In this article we will teach you to determine how large your starting bank needs to be to avoid bankruptcy by calculating the longest losing streaks that can be expected from your chosen betting strategy.

What is Bankroll Management?

Bankroll management is one of the most important pillars for success in sports betting.

Dollar notesImage: Alex Roz

A portfolio of sports bets placed over time can be compared to investing in the money markets on a portfolio of stocks and shares.

Indeed, the term ‘bankroll management’ comes from the financial sector and describes the use of the seed capital (i.e. in betting terminology, the initial stake).

Bankroll is the ‘starting bank’, and the intention is to manage it and increase it at the same time.

Bankroll management therefore deals with how to properly manage your starting bank.

The Continual Importance of Statistics, and Lots of Them!

The good news: It is actually possible to calculate the required starting bank mathematically.

The bad news: The calculations are naturally dependent upon statistics, and the ‘significance’ of the results relies on the amount of data used.

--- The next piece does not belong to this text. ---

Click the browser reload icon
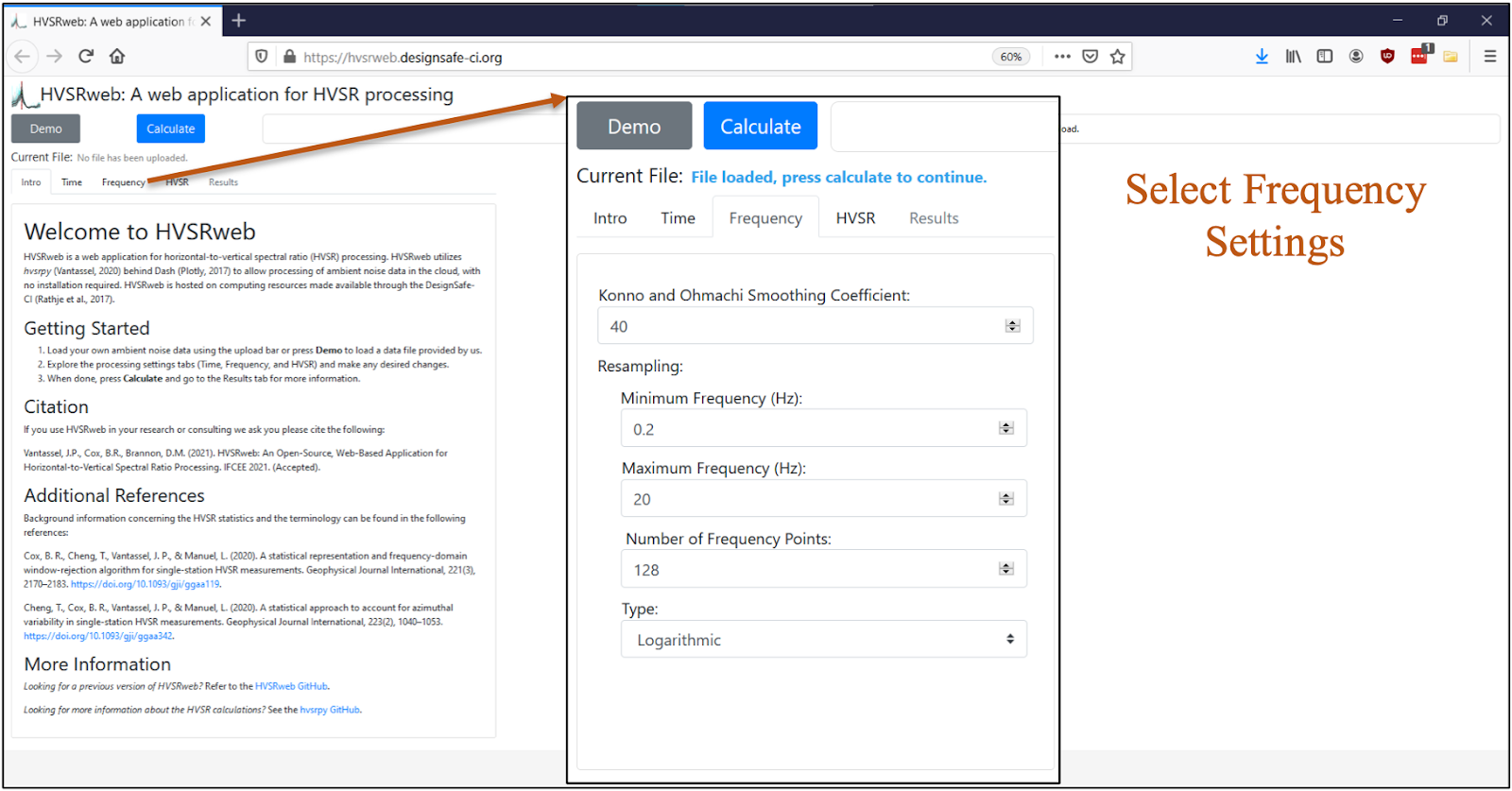Viewport: 1512px width, 791px height. point(86,57)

For example, any strategy based on one German Bundesliga team’s home games during a season produces a sample of precisely 17 sets of data, which is a very small number, statistically speaking.

The Law of Large Numbers is omnipresent so far as statistical accuracy is concerned: The larger the data sample, the more accurate the final results are likely to be, although a line has to be drawn between sample size and an acceptable level of error.

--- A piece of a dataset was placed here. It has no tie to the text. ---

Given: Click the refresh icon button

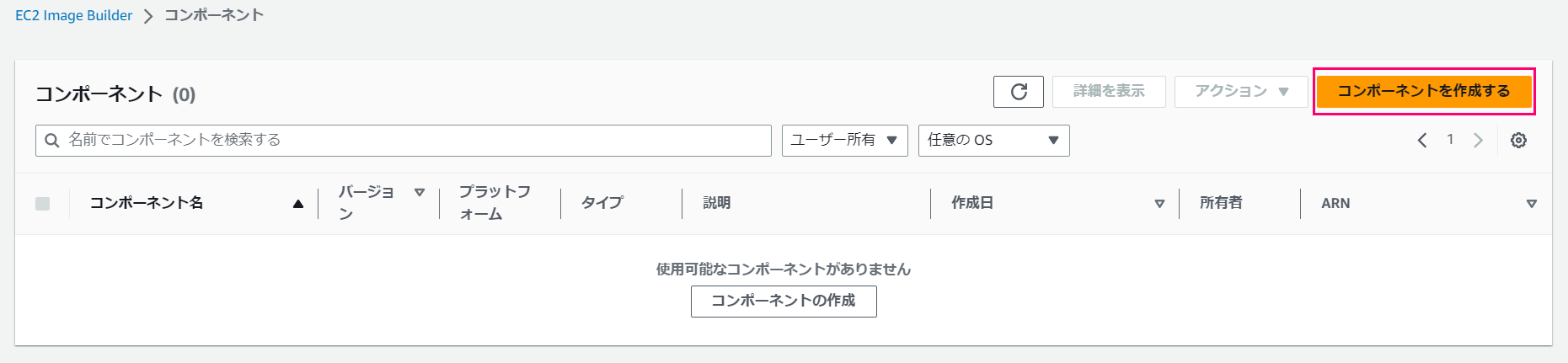Looking at the screenshot, I should [1019, 91].
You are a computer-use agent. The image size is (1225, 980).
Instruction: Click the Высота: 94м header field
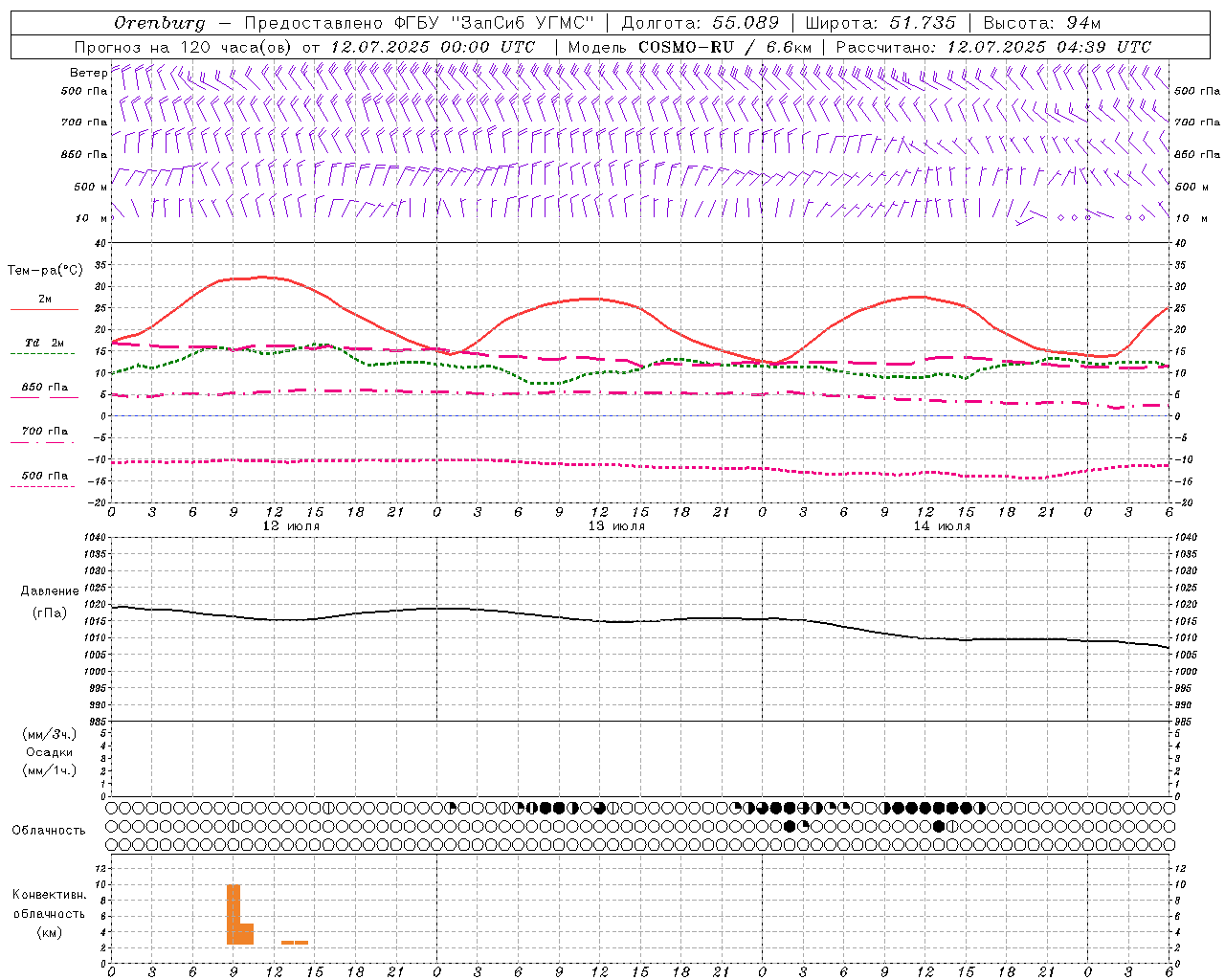click(1042, 23)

One way of coping with small data sets is to incorporate a risk discount into the equation. More about this later…

What does ‘Optimal’ Really Mean?

On face value, you might assume that calculating the necessary starting bank for a betting strategy can be derived solely from the stake multiplied by the number of bets (n).

With the 17 matches from our example above, and a constant stake of 100 units per bet, the bank would then be: 100 x 17 = 1700 units. But is this maximal amount really needed?

Although this may be true where returns from winning bets cannot be immediately re-invested, such a bank can never be optimal because an inordinate amount of capital would be tied-up.

What you should look for is the most cost-effective bankroll where all the money you have at your disposal is working for you as efficiently as possible.

Optimal bankroll is characterized by two things:

  • Cash holdings (i.e. money in reserve) is kept as low as possible
  • Gambler’s ruin is avoided


Calculating the Optimal Bankroll

There are five vital criteria you will need to establish:

  1. What is the size of your stake per bet?
  2. How many bets does your strategy expect to be placed?
  3. What is the expected hit rate of your strategy?
  4. What is its expected longest losing streak?
  5. Determine the risk variables and incorporate a ‘risk coefficient’.


Example Calculation

Okay, we will stick with the German Bundesliga for demonstration purposes and use a system gleaned from its latest full-time 1×2 HDAFU Simulation Table.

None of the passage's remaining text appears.